If you already have the data, there is no vulnerability - since you cannot learn anything you don't already have.
If you got the hash from someone, you could likewise have gotten the data from them.
People do need to be aware that 'some random hex string' in fact is the irrevocable key to all the data behind that hash - but that's kinda inherent to gits design. Just like I don't tell everyone here on HN my login password - the password itself isn't sensitive, but both of us know it accesses other things that are.
If github itself was leaking the hash of deleted data, or my plaintext password, then that would be a vulnerability.
>If you know the hash of some data, then you either already have the data yourself, or you learned the hash from someone who had the data.

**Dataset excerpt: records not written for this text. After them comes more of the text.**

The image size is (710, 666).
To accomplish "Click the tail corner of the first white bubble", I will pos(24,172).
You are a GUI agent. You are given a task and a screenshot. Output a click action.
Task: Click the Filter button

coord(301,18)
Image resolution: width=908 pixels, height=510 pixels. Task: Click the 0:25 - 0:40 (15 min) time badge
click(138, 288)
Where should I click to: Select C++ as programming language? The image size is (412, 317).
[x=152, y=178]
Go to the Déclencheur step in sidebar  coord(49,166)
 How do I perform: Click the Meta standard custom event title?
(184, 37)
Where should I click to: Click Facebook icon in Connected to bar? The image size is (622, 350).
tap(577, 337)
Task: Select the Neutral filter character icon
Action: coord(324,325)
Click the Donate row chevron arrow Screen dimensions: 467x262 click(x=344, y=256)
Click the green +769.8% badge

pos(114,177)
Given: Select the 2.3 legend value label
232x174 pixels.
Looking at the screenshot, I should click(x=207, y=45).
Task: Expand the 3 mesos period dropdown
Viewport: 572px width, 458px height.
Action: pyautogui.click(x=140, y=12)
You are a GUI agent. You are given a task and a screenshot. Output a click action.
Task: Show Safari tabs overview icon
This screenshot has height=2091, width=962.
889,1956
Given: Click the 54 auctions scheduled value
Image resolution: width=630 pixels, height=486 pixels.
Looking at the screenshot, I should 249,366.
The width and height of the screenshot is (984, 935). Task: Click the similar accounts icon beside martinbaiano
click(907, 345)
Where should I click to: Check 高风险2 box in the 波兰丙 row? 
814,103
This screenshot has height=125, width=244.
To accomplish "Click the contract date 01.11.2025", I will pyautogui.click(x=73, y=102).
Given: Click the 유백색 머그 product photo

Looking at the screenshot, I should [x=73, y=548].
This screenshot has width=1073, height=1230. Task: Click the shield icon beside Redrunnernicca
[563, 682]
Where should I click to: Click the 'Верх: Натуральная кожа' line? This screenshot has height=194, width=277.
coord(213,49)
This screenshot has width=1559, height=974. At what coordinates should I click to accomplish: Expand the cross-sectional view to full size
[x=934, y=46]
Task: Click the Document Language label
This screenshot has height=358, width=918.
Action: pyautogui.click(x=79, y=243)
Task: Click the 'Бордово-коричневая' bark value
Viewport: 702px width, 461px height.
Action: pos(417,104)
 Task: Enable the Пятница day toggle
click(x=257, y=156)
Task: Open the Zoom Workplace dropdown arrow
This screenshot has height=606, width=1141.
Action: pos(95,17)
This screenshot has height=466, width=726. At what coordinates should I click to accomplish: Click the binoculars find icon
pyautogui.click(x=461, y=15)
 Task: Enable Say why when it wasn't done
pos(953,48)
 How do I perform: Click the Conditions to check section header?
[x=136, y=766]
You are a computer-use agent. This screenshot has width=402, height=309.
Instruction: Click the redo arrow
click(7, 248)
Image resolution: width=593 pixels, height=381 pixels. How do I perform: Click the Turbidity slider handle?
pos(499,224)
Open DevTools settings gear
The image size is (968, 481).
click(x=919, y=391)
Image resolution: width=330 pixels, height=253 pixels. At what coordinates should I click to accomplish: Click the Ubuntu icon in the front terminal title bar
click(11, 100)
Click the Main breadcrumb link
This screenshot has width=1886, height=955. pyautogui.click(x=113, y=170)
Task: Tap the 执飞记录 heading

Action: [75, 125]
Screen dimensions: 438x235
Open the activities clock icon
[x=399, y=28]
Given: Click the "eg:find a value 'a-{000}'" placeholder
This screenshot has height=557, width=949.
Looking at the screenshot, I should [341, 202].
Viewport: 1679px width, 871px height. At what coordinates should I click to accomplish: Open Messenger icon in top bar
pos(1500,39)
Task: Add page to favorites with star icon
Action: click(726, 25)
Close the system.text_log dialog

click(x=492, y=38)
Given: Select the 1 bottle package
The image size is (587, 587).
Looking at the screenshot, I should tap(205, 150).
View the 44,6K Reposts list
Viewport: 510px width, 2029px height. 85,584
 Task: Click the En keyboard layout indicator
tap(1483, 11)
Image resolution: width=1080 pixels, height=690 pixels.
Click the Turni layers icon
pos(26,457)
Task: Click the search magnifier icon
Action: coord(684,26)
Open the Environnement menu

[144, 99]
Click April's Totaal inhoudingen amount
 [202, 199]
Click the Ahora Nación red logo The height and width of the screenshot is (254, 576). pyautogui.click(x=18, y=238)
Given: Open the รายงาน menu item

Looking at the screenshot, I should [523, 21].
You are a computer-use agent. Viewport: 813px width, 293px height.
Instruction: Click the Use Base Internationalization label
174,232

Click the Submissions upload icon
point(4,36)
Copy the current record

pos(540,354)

From the article, you do not need to have the data nor learn the hash from someone who had the data.
>Commit hashes can be brute forced through GitHub’s UI, particularly because the git protocol permits the use of short SHA-1 values when referencing a commit. A short SHA-1 value is the minimum number of characters required to avoid a collision with another commit hash, with an absolute minimum of 4. The keyspace of all 4 character SHA-1 values is 65,536
In which case, yeah, thats a vulnerability. They shouldn't allow a short hash to match up against anything but public data.
It's common to use short hash in pull request, and then modify or rebase the commits.
The solutions are:
* Force people to use the full hash.
* Get use to a lot of dead links.
* Claim that it's a feature, not a bug.
2 replies →
> If you know the hash of some data, then you either already have the data yourself, or you learned the hash from someone who had the data.
Don’t think so - the article mentions you can use the short prefix on GitHub, so you have a search space of 65536.
> If you know the hash of some data, then you either already have the data yourself, or you learned the hash from someone who had the data.
You need to read to the end of the article where they show the brute-force way of getting the hashes.
That's counterintuitive, though - often, the whole point of a hash is that it's one-way.
Read TFA.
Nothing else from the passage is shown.